そして、とうとう祖父はエドモンの公式な死亡を知ることとなり……
エドモン・パンタヴォワーヌ
ペリーヌの父、ヴュルフランの一人息子。フランス人。物語開始時には故人で、没年齢36歳。
厳格な父に反抗し続けたため、インドへ出向させられるも、現地でマリーと出会って勝手に結婚したため、勘当された。
死因は肺炎であり、父同様、呼吸器系が弱かったようである。
マリー・ドレッサニ
ペリーヌの母。ペリーヌは、作中で母をイギリス人であるとしているが、実際にはインド人。(当時のインドは大英帝国の植民地であった)
実家はバラモンの家門だったが、キリスト教に改宗したため、異教徒としてパリアというカーストよりも下層の地位に落とされてしまった。
その為、インド人社会ではなく、イギリス人社会との関わりと持つようになり、その一環でエドモンと出会う。
物語開始時では、26、7歳とあり、まだ30歳に満たないとされているので、ペリーヌを生んだのは10代半ばである。
この早すぎる出産や、長旅の苦労が祟ってか、パリにはなんとかたどり着くも、力尽きてしまう。
ヴュルフラン・パンタヴォワーヌ
ペリーヌの祖父。フランス国内に五つの工場を持つ、巨大紡績企業の社長。
その年間収益は1200万フラン(日本円にして約160億円)を超え、個人資産も1億を超えると噂されるほどの大富豪。
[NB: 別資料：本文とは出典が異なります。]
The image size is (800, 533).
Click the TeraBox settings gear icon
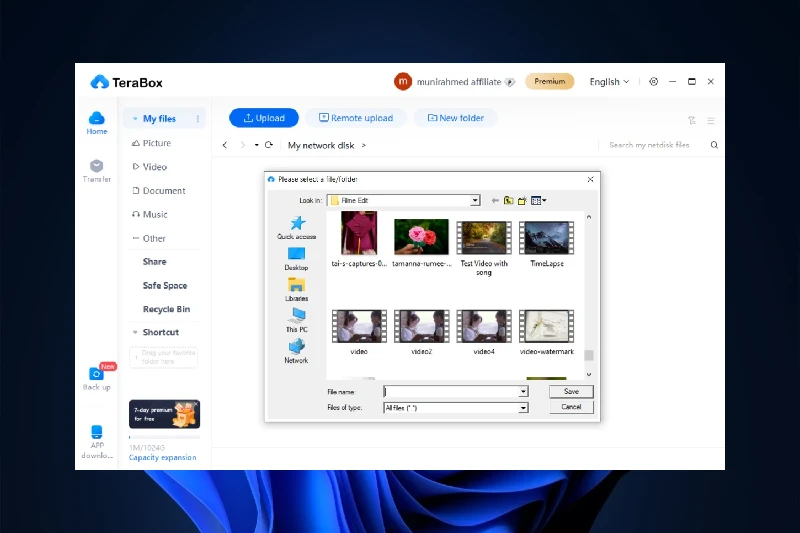[x=653, y=82]
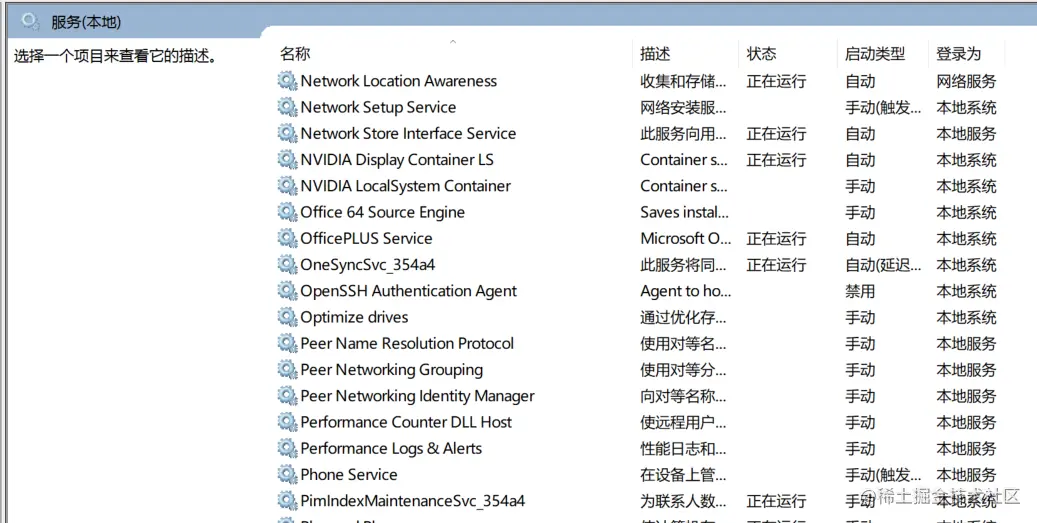The height and width of the screenshot is (523, 1037).
Task: Click the 描述 column header
Action: click(x=655, y=54)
小さな商売から初めて、ここまで成功したという経緯があって、「自分は選ばれた人間だから、望むもの全てを勝ち取ることが出来る」と思い込んでいるところがある。
物語開始時、65歳。長身で、年の割に健康そうだが、慢性気管支炎を患っており、肺炎の発作から引き起こされた重度の白内障により、失明状態にある。しかし、その代わりに耳が良く、音から得た情報で全てを察するという卓越した能力を持つ。
たまたま英語がわかるということで、通訳を頼んだ女工オーレリー(ペリーヌ)を気に入り、親睦を深めていく。
公明正大であるのだが、どこか思いやりに欠けた面があり、公私は切り離して考える型の人物。
この性格が災いして、とある一件で自分の冷酷さがどうなるか、思い知らされることになる。
ロザリー
マロクール村出身の女工。両親を失った孤児。工場では糸巻き機担当。歳はペリーヌと同年代。
雇い主でもあるヴュルフランは名付け親で、彼に可愛がられている節がある。
着の身着のままでマロクール村へやってきたペリーヌを色々世話してくれるが、彼女の勤務初日に機械に指を巻き込まれて、大怪我してしまう。
フランソワーズ
ロザリーの祖母。かつてはエドモンの乳母でお屋敷勤めだった。
今は雑貨屋兼下宿宿を営んでいるが、この下宿はペリーヌですら一日で逃げ出すほどの劣悪環境。
テオドール・パンタヴォワーヌ
ヴュルフランの兄の息子で、二人の甥の片割れ。ヴュルフランの息子エドモンが消息不明であることを良いことに、後継者の座を狙っている。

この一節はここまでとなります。